Here's the whole mess. For some reason, Cooler Master created a pair of weird metal brackets on the fan shroud of the rad (you can see them in the bottom right of the pic). This means that I can't use it for a push-pull config.

But....thankfully, as you can see on the left side of the pic, I have a dremel. Time to fire it up.

Expect frequent updates. I am going to finish this up today.


----------



## (FIH) The Don (Sep 4, 2010)

chop chop


----------



## Yukikaze (Sep 4, 2010)

Chop, Chop


----------



## (FIH) The Don (Sep 4, 2010)

Dr.Frankenstein i presume


----------



## grunt_408 (Sep 4, 2010)

Subbed. Got to see this when it is finished.


----------



## Yukikaze (Sep 4, 2010)

Yanked the old loop out of the case....here it is, in one piece, now to drain it.


----------



## Nickzy (Sep 4, 2010)

Subbed 

Really want to see it when its finished


----------



## Yukikaze (Sep 4, 2010)

If anyone is wondering where I vanished to, here are the two reasons. First, I had to re-plan the layout due to the Aquagate bay unit interfering with my original rad mounting. Still figuring that one out. Second, that Aquagate has the shittiest build quality EVER (Fans don't fit on it because the mounting holes for them won't line up.....aaahhhhhhh). It makes the Bigwater 745 look awesome by comparison.

Grah.

Still working...pics to follow.


----------



## (FIH) The Don (Sep 4, 2010)

dont give up haha


----------



## Loosenut (Sep 4, 2010)

Interesting to say the least, can't wait to see more


----------



## Yukikaze (Sep 4, 2010)

Okay. I made the fans fit the rad. Jeez that was annoying.
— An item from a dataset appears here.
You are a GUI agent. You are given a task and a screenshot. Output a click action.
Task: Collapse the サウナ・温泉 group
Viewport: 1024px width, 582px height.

Camera is charging, so no pics yet.....back to putting it together!


----------



## Yukikaze (Sep 4, 2010)

Okay. Here is a fit-together test. The hose to the CPU block is too long, going to shorten it. I also had to dremel off some parts from the Tempest to make everything fit without kinking the tubing to heck.

Here's how it looks now:





And here's my left hand after an unfortunate encounter with a sharp corner in the case:





Blood, Sweat and Computers - Ouch!

EDIT:
Well, whoever sold me this thing did a number on me. The Res from the Aquagate is leaking like a sieve. Need to take it apart and see where the damned thing is leaking from and what are the odds of fixing it. Comp is in a mess, and I've developed a heck of a headache, and I got a flight to Germany to catch tomorrow.

SHIT.

EDIT 2:
Some molten plastic later, and the leak from the corner of the res is gone. Leak testing now. Long day...


----------



## Yukikaze (Sep 5, 2010)

Okay, she is leak tested, up and running!

Here's a few quick pics of the finished product. I apologize for the not-so-perfect camera and about the fact there are no more pics. I have a flight to catch in six hours and I am yet to have started packing yet!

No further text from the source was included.